Richardson, the team’s top draft choice in the second round this spring out of Colorado, also made a diving catch of Wilson’s pass for a 10-yard gain. It was his second NFL reception.

Richardson finished with four catches in five targets for 33 yards. Norwood had one catch for four yards.

Hurtin’

As expected, four starters were out injured Sunday. Then fullback Derrick Coleman broke his foot with what Carroll said was an awkward step on the turf in pregame drills. That forced backup tailback Robert Turbin into his first fullback duty.

RaShuan Miller was the No. 2 tight end, a day after Seattle signed him off the practice squad and placed rookie defensive end Cassius Marsh on injured reserve because of his broken foot.

The rest of the inactives were expected. Bobby Wagner (turf toe) missed the first of what may be multiple games. K.J. Wright moved from outside to start at middle linebacker, with Bruce Irvin and Malcolm Smith starting at outside linebackers.

Smith and Wright finished with 10 tackles each.

Center Max Unger (sprained foot) was out again, so Stephen Schilling got his second consecutive and second career start there. Schilling then injured what appeared to be his leg and left for a few plays, meaning recently signed Patrick Lewis entered at center. Schilling returned but looked hobbled.

Defensive tackle Jordan Hill (sprained ankle) and offensive tackle Andrew McDonald (last man on offensive-line rotation) were the other inactives.

Lockette takes blame

Outside gunner Ricardo Lockette took responsibility for not noticing the trick punt return in the second quarter on which all Rams except Stedman Bailey went to the left. All Seahawks followed them, instead of the flight of Jon Ryan’s punt to the suddenly lonely Bailey.

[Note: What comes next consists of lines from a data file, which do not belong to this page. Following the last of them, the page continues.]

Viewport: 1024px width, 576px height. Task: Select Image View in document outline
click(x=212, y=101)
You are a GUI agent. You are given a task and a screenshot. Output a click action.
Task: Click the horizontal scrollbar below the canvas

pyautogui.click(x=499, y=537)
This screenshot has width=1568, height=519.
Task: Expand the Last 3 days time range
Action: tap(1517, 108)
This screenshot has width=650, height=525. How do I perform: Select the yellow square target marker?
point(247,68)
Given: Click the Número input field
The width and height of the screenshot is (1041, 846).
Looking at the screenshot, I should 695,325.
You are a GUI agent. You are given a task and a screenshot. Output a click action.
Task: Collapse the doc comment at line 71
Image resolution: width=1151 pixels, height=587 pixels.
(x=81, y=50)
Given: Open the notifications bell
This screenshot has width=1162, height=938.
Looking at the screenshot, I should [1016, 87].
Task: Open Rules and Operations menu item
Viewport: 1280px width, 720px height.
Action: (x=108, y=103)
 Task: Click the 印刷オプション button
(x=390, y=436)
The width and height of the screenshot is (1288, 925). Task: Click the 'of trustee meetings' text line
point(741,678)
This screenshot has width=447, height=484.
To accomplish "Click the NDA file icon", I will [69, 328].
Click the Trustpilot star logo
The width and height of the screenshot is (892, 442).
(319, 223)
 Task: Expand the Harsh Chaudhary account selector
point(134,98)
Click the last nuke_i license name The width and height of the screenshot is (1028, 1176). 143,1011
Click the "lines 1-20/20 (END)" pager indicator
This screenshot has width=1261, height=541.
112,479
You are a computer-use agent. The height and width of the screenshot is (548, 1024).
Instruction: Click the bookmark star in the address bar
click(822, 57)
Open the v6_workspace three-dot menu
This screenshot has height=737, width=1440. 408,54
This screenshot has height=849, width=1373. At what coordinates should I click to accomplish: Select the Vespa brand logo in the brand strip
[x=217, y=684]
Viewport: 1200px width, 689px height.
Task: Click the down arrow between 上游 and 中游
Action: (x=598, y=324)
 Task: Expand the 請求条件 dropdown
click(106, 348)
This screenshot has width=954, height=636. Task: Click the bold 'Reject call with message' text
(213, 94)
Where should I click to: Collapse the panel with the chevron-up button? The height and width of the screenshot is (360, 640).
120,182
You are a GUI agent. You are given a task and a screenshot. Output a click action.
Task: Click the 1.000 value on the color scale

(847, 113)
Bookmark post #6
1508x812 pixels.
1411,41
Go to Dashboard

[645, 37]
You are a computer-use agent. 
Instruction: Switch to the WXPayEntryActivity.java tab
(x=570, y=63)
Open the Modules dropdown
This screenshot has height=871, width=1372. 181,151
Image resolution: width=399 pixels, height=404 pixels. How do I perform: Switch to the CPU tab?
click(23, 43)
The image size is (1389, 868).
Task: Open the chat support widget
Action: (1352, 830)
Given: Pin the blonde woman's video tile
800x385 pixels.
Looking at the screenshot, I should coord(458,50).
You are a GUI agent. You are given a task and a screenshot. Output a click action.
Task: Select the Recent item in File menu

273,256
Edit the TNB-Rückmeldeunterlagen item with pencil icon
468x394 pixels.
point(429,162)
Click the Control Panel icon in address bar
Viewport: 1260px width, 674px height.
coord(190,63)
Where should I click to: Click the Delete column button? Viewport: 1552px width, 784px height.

Bailey ran 90 yards for a touchdown that made it 21-3 Rams.

“It’s my fault,” Lockette said.

Carroll said Lockette got a late break off the line outside because he was checking with the official there to get lined up correctly, then lost track of the ball and the play. The coach believes if his special-teams ace had gotten set as usual he would have detected the trick and tackled Bailey instead of following the pack of Rams.

Faked out

St. Louis coach Jeff Fisher installed the fake-punt pass play that sealed his team’s win with 3 minutes left Sunday on Wednesday night, after seeing a weakness to that right side of the Seahawks’ punt-return unit up front.

The fake began at the Rams’ 18. If it had failed, Seattle likely would have won the game 29-28 with a chip-shot field goal.

“This is the last thing anybody expected,” Fisher said. “That’s why sometimes those things work.”

Running QB returns

Part of the reason for the Seahawks’ comeback: Wilson returned to scrambling when pass protection broke down in the second half, after a game and a half of not doing it.

That led to four conversions in five third downs after halftime, and six of 12 overall. It was Seattle’s season-best 50-percent conversion rate. The Seahawks began the day 23rd in the league converting 38 percent of third downs.

Wilson thought the rally from 21-3 down and the fight the Seahawks showed despite all that was stacked against them is a positive within defeat.

“I feel a lot of success coming around the corner,” the QB said.